Today we headed to Tres Frontiers, where the borders of Brazil, Peru, and Columbia meet. The large town of Letecia, Columbia, named after an Indian maiden, is there. Our visit happened to be on the last day of the Tres Frontiers festival and many competing stereos were blasting away on the street corners. Everyone was in a festive mood and gaily dressed. Street vendors were selling ice cream, beer, and many different goods. I really wanted to get some ice cream but didn't think it was safe to eat it so I avoided it. Because the museum was closed, we toured the Letecia zoo. It had crocodiles, many birds, and a jaguar who growled at me when I got too close to its cage! A large 4 foot long anteater followed us all over the zoo. You could feed him out of a drink bottle; he would stick his foot long tongue down the bottle to get the liquid. He had very long claws for digging ants. The anteater had very coarse fur that was black with a white stripe down its back. We were told that the anteater was not a zoo animal but that her had wandered in from the jungle. There were small monkeys that would jump from person to person, get in your hair, and try to acquire any jewelry that you were wearing. Anne had a blast with these monkeys! That morning we had walked around the town and I went in a grocery store and considering buying some pancake mix to replace our rather bland breakfast meals, however I decided to wait and ask our tourguide George at lunch if the cooks would cook it for our breakfast -- this would have been a great change from fish and half-baked toast. He said yes. After an excellent fish lunch at the Anaconda hotel, I went back to the store to buy the pancake mix, but the store had closed for siesta and so we never had pancakes for breakfast on the boat!

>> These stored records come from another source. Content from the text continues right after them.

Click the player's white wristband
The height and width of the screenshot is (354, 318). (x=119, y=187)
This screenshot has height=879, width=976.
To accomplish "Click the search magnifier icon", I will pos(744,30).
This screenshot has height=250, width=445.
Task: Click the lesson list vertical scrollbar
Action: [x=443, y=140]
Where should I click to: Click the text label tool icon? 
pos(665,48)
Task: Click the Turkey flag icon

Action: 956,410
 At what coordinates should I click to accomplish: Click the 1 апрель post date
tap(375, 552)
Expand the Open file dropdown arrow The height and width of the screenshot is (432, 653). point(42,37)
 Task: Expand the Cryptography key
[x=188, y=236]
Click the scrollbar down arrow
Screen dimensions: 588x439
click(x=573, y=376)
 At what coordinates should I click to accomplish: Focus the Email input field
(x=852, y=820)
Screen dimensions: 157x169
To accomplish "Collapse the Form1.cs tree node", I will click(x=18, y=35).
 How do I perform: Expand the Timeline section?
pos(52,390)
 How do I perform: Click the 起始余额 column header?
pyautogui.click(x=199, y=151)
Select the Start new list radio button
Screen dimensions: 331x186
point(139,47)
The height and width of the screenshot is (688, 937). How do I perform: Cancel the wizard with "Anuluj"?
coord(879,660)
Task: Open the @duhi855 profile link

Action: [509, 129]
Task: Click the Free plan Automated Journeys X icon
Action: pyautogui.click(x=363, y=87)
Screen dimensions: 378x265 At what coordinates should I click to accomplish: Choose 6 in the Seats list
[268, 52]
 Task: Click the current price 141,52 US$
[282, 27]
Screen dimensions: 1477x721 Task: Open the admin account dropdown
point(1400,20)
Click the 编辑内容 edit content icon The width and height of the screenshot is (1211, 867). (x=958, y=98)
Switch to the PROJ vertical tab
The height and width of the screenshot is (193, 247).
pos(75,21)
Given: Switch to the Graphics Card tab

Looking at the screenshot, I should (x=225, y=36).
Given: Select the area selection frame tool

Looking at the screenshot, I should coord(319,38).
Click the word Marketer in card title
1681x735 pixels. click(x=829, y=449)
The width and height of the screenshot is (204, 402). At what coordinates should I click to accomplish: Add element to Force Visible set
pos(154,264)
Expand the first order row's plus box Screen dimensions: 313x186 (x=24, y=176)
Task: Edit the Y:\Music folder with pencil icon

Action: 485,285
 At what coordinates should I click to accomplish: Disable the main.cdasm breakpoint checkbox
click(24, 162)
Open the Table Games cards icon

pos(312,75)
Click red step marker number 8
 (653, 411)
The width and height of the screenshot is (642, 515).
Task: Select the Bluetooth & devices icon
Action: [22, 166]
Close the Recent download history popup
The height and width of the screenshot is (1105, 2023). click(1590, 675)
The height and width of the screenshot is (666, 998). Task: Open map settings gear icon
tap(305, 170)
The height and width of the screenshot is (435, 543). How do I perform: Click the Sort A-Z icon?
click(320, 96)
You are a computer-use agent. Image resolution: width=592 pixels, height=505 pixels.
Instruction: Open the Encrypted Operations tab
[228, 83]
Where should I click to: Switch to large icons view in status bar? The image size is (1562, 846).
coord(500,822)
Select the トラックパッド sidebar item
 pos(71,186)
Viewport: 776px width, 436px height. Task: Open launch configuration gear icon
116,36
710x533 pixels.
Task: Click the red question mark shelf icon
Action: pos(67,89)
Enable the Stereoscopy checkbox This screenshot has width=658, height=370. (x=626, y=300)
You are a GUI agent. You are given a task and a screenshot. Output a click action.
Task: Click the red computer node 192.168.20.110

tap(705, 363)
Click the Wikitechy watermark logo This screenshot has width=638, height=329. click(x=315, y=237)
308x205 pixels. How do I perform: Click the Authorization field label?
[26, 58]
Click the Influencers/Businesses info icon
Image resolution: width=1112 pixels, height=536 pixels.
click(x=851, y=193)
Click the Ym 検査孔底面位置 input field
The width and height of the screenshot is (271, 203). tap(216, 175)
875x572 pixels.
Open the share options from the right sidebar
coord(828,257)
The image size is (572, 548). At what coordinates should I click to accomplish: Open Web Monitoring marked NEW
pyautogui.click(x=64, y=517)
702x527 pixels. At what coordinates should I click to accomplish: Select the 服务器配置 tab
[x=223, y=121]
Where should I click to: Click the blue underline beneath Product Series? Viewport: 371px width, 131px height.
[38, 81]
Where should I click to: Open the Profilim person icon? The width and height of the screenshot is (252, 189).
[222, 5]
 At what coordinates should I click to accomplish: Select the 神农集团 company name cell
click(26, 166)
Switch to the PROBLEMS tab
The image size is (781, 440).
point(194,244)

Everyone was up early at 6:30 for a long jungle walk. We took our longboats up an Amazon tributary and on the way we spotted two green iguanas far up a tree. We climbed an embankment and began a two-hour jungle walk. We saw walking palms with their inch long briars, Ficus with huge buttresses, ironwood, iodine trees, and rubber trees. We also saw odd-looking fungus and mushrooms. One tree was white and completely covered by fungus. Alfredo knew the medicinal properties of the jungle trees very well.